_What to do_
Copy out the data from the line containing "You are a GUI" to its last line, exactly. No pictures.

_Collected data entries_
|---|
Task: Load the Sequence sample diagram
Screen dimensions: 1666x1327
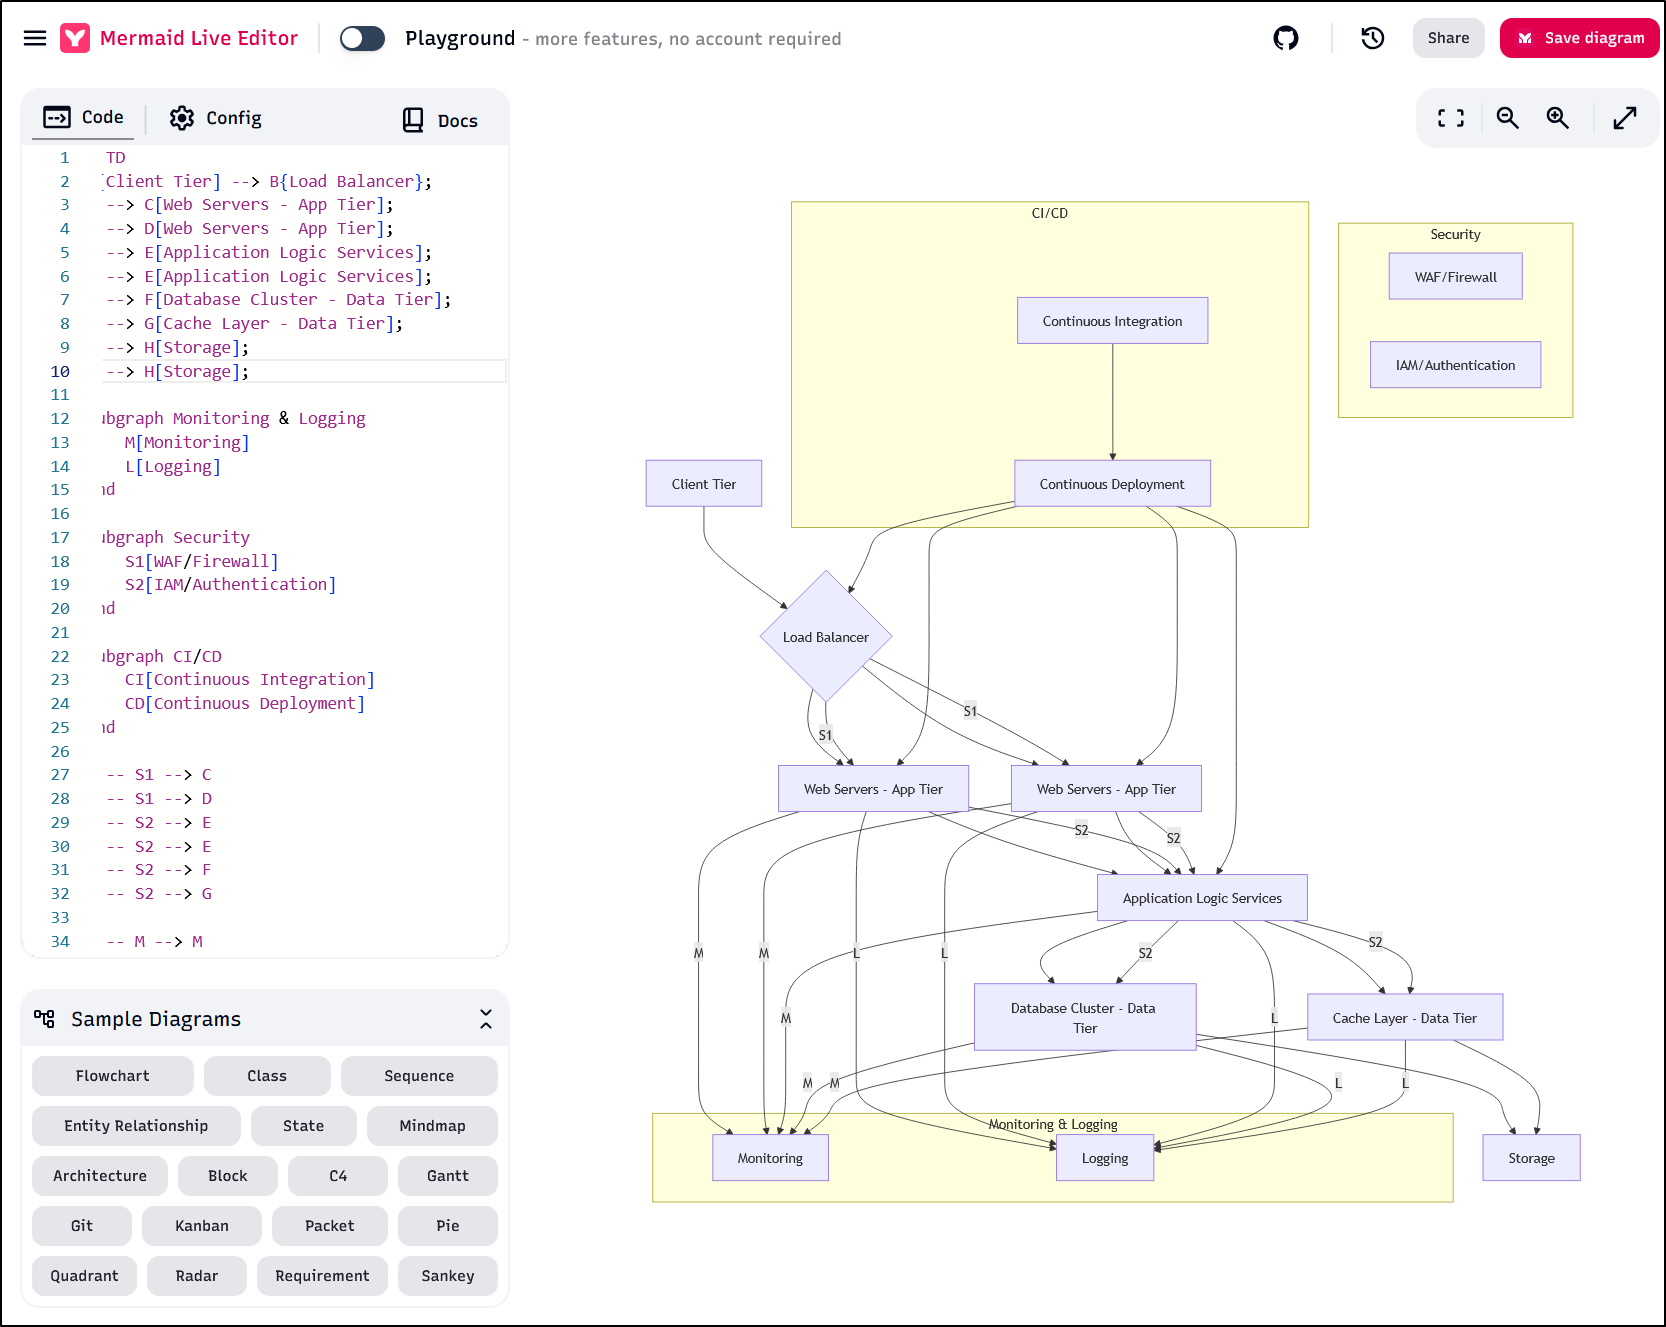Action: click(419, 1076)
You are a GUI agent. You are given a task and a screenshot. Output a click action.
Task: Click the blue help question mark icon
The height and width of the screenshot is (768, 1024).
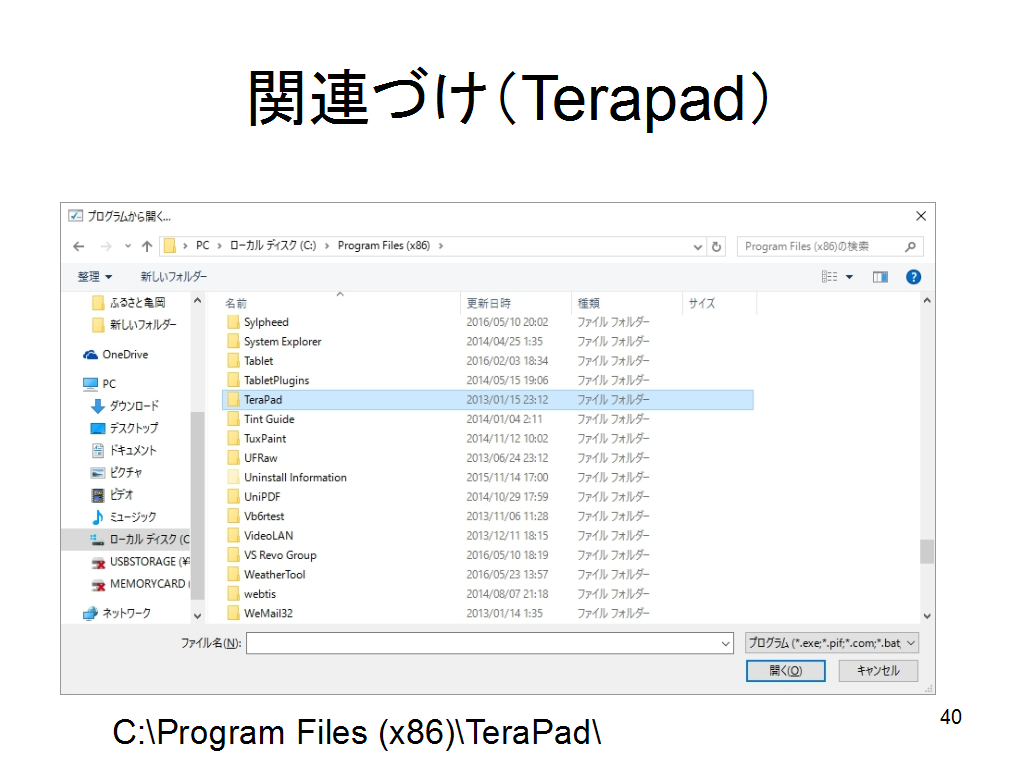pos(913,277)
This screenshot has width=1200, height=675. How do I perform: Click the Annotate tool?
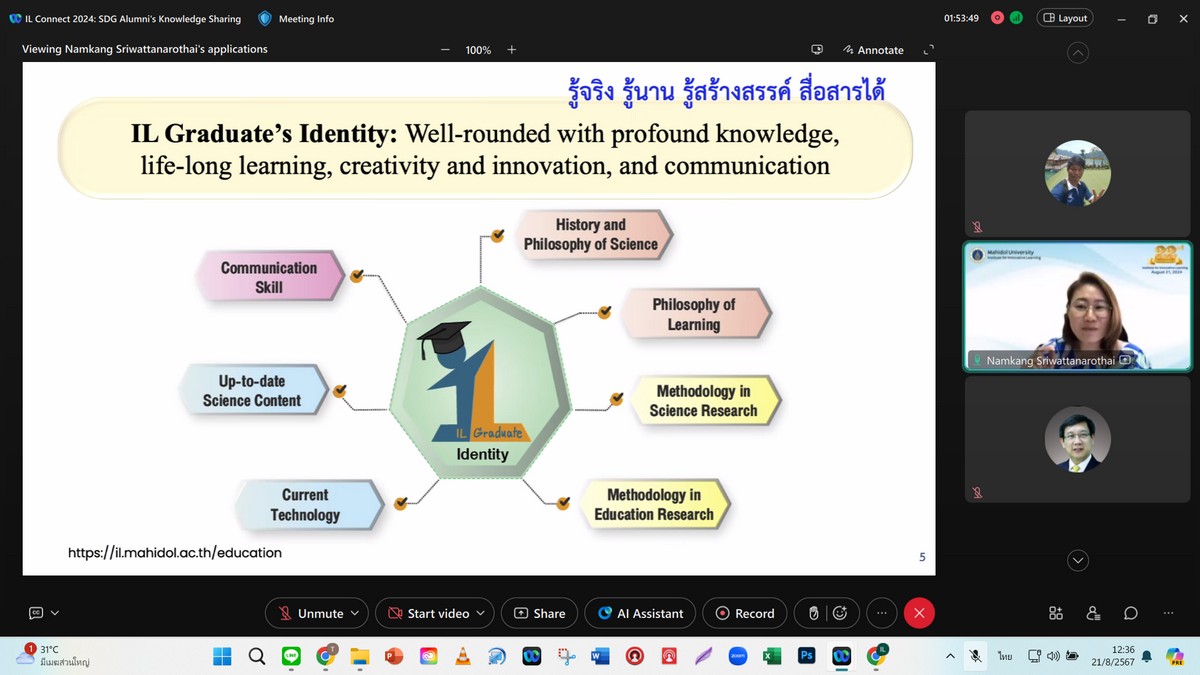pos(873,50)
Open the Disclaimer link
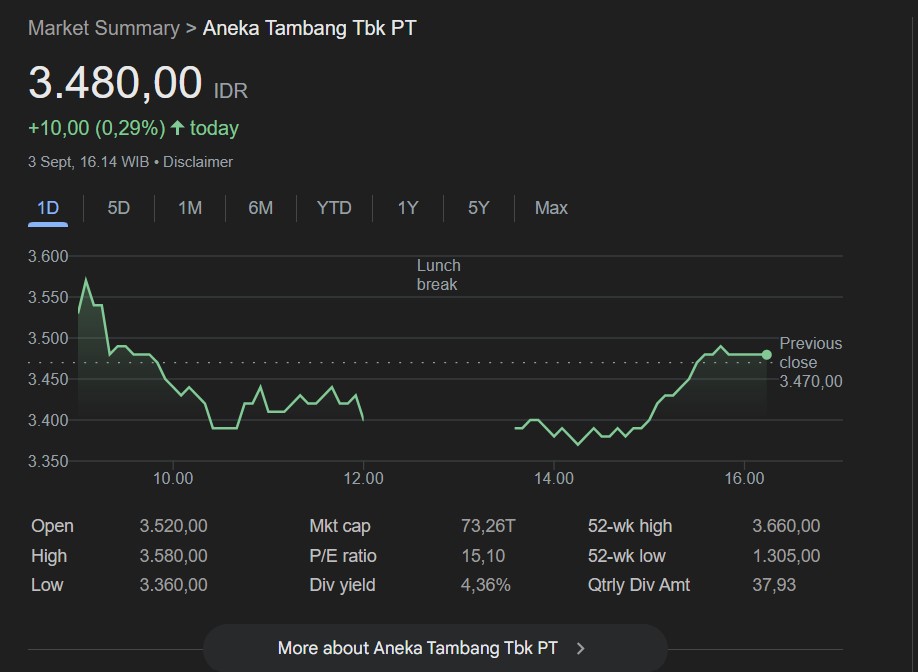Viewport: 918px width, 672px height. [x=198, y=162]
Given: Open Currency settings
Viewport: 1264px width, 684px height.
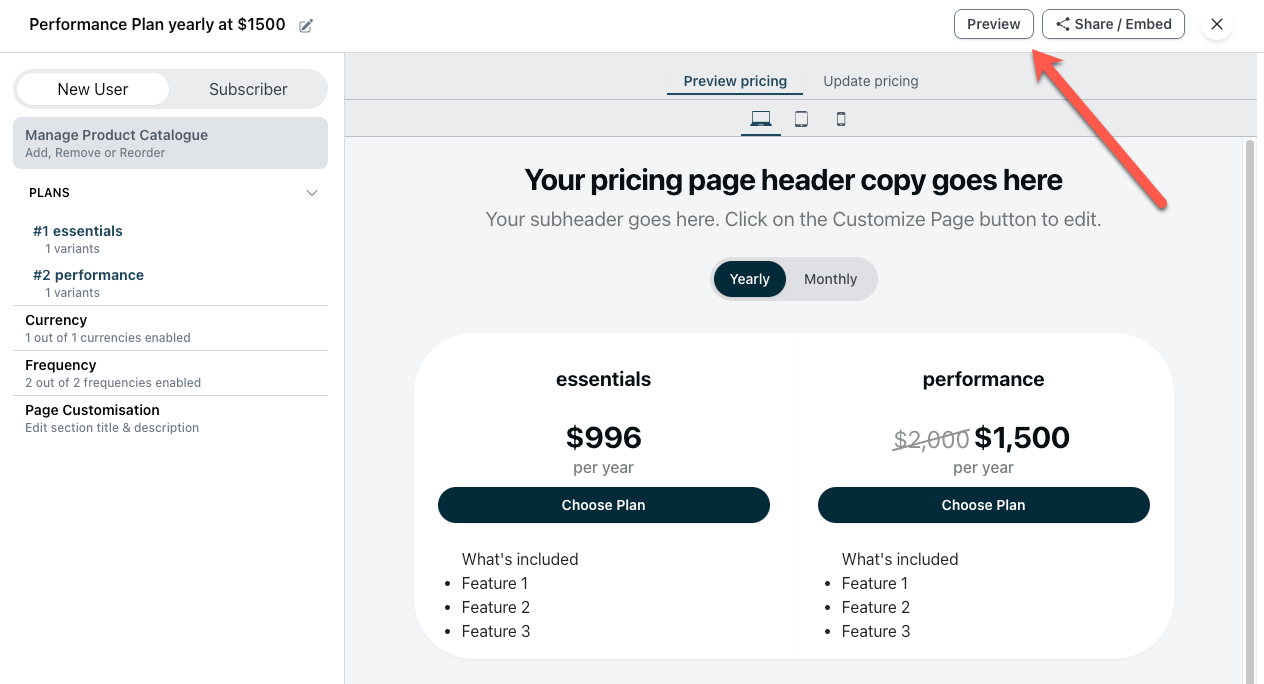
|---|
_Solution for this task_
You are a GUI agent. You are given a task and a screenshot. Output a click action.
Task: Click the blue help question mark icon
The height and width of the screenshot is (768, 1024).
pos(913,277)
This screenshot has width=1200, height=675. How do I perform: Click the Annotate tool?
pos(873,50)
Open the Disclaimer link
Viewport: 918px width, 672px height. [x=198, y=162]
Given: Open Currency settings
Viewport: 1264px width, 684px height.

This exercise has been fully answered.